Exercise requirements » Below are some entries. Return exactly the lines from the one with "At what coordinates" through the final line, leaving out any pictures.
+++ Data for processing
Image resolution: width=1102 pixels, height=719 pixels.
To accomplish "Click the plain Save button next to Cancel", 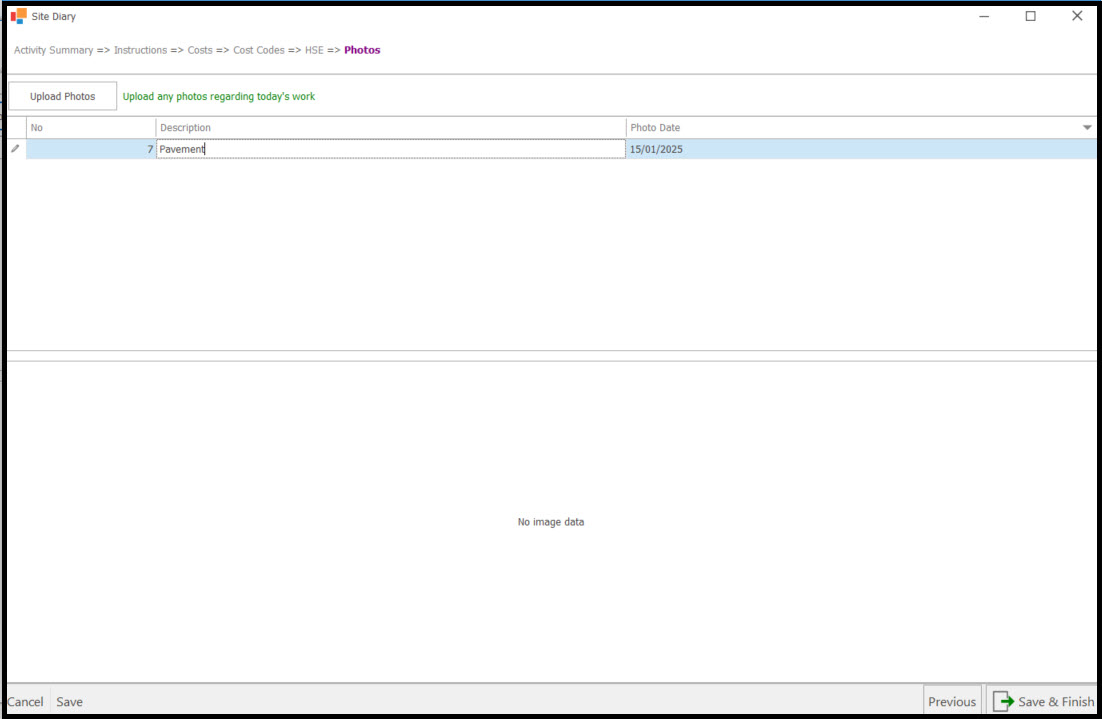I will click(x=70, y=701).
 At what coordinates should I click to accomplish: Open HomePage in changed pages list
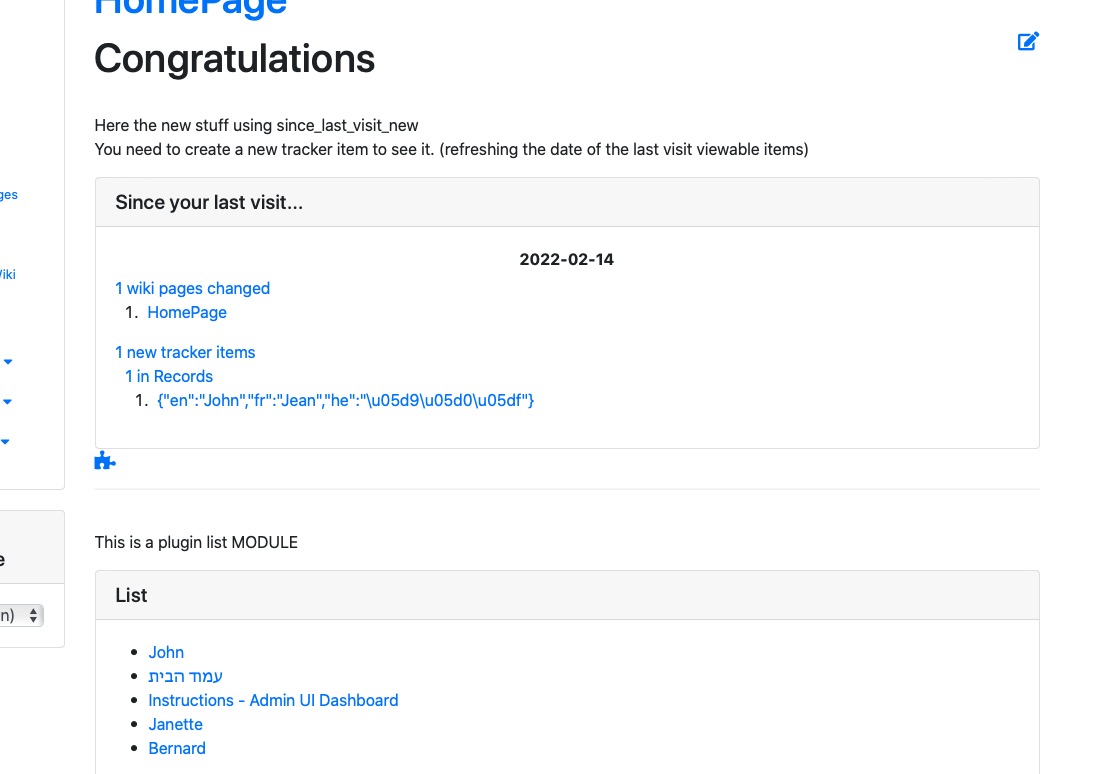click(x=187, y=313)
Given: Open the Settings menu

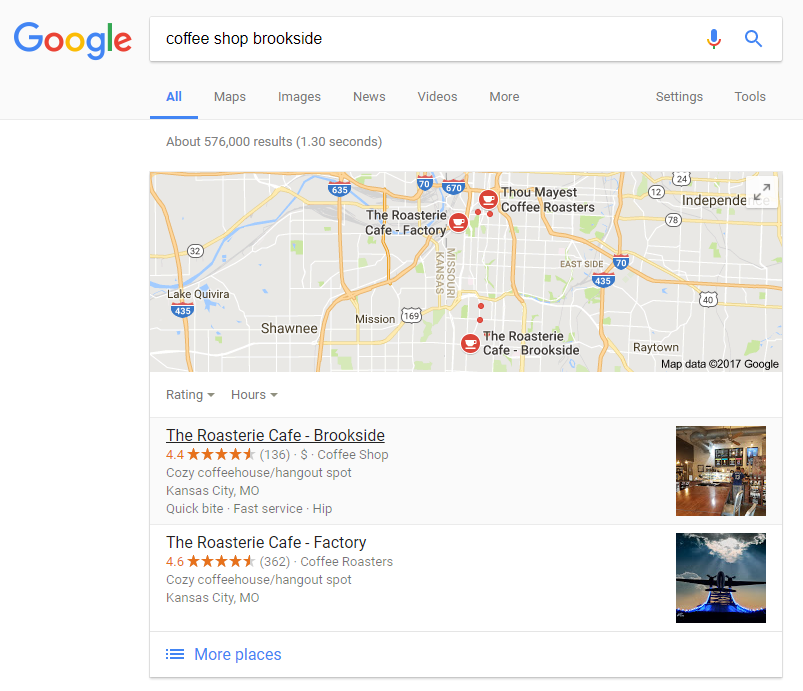Looking at the screenshot, I should tap(679, 97).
++++++
Written solution »
 At what coordinates should I click to accomplish: Open HomePage in changed pages list
click(x=187, y=313)
Given: Open the Settings menu

Looking at the screenshot, I should tap(679, 97).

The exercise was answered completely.